• Document excerpt:
[Start of Attachment]
This is an amazing article about Spanish government sponsored use of Linux in government and schools. 10,000 user machines converted already, with 100,000+ more coming next year. Their government hired a company to make a customized Linux distribution for their own use that became very popular.

http://www.washingtonpost.com/ac2/wp-dyn/A59197-2002Nov2

MERIDA, Spain -- Luis Millan Vazquez de Miguel, a college professor turned politician, is succeeding where multibillion-dollar, multinational corporations have failed. He is managing to unseat Microsoft Corp. as the dominant player in the software industry, at least in his little part of the world.

...

In Extremadura, the regional government paid a local company $180,000 to cobble together a set of freely available software. The resulting disk contains a suite of programs that includes an operating system, word processor, spreadsheet and other applications. The government also invested in a development center that is creating customized software for accounting, tracking hospital patients and crop-yield management that the agency will distribute free to citizens.

So far, the government has produced 150,000 discs with the software, and it is distributing them in schools, electronics stores, community centers and as inserts in newspapers. It has even taken out TV commercials about the benefits of free software.

...

For many, the Extremadura project symbolizes the seriousness of assaults on Microsoft by governments around the world. The European Economic Commission is promoting it as a model for the rest of the world, and officials from governments as far away as New Zealand and Peru have inquired about duplicating the region's efforts.

There are now nearly 70 laws or policy proposals pending in two dozen countries that would force or at least encourage governments to use open-source software. This year Germany said it signed a contract to use Linux in many of its government systems; other significant economic powers such as the United Kingdom, China, Italy and Brazil are studying the matter.
[End of Attachment]
• Source material:
[Start of Attachment]
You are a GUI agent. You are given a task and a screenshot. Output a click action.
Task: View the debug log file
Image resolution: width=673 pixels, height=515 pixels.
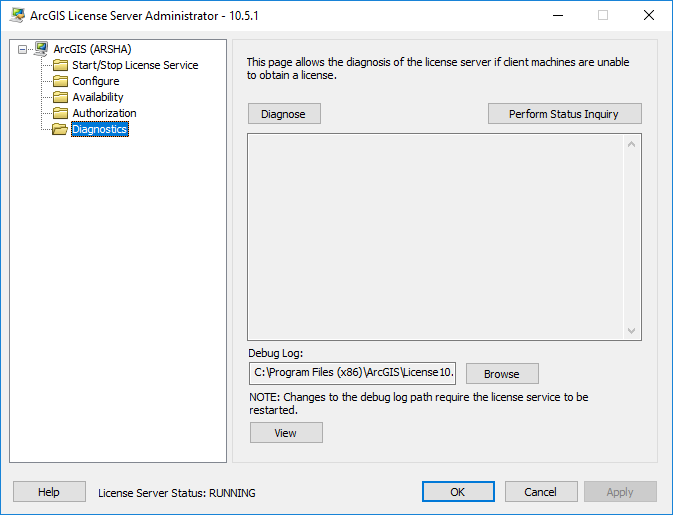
[End of Attachment]
• Required action A: According to the article on Extremadura's free software, how much did the regional government pay a local company to assemble the freely available software?
• Required action B: In the article on Extremadura's free software, retype the part that opens with the words containing "For many, the" and closes with "studying the matter.".
• Required action C: Render this sentence from the article on Extremadura's free software in Spanish: "So far, the government has produced 150,000 discs with the software, and it is distributing them in schools, electronics stores, community centers and as inserts in newspapers."

• Exercise response A: $180,000

• Exercise response B:
For many, the Extremadura project symbolizes the seriousness of assaults on Microsoft by governments around the world. The European Economic Commission is promoting it as a model for the rest of the world, and officials from governments as far away as New Zealand and Peru have inquired about duplicating the region's efforts.

There are now nearly 70 laws or policy proposals pending in two dozen countries that would force or at least encourage governments to use open-source software. This year Germany said it signed a contract to use Linux in many of its government systems; other significant economic powers such as the United Kingdom, China, Italy and Brazil are studying the matter.

• Exercise response C: Hasta ahora, el gobierno ha producido 150.000 discos con el software y los está distribuyendo en escuelas, tiendas de electrónica, centros comunitarios y como encartes en los periódicos.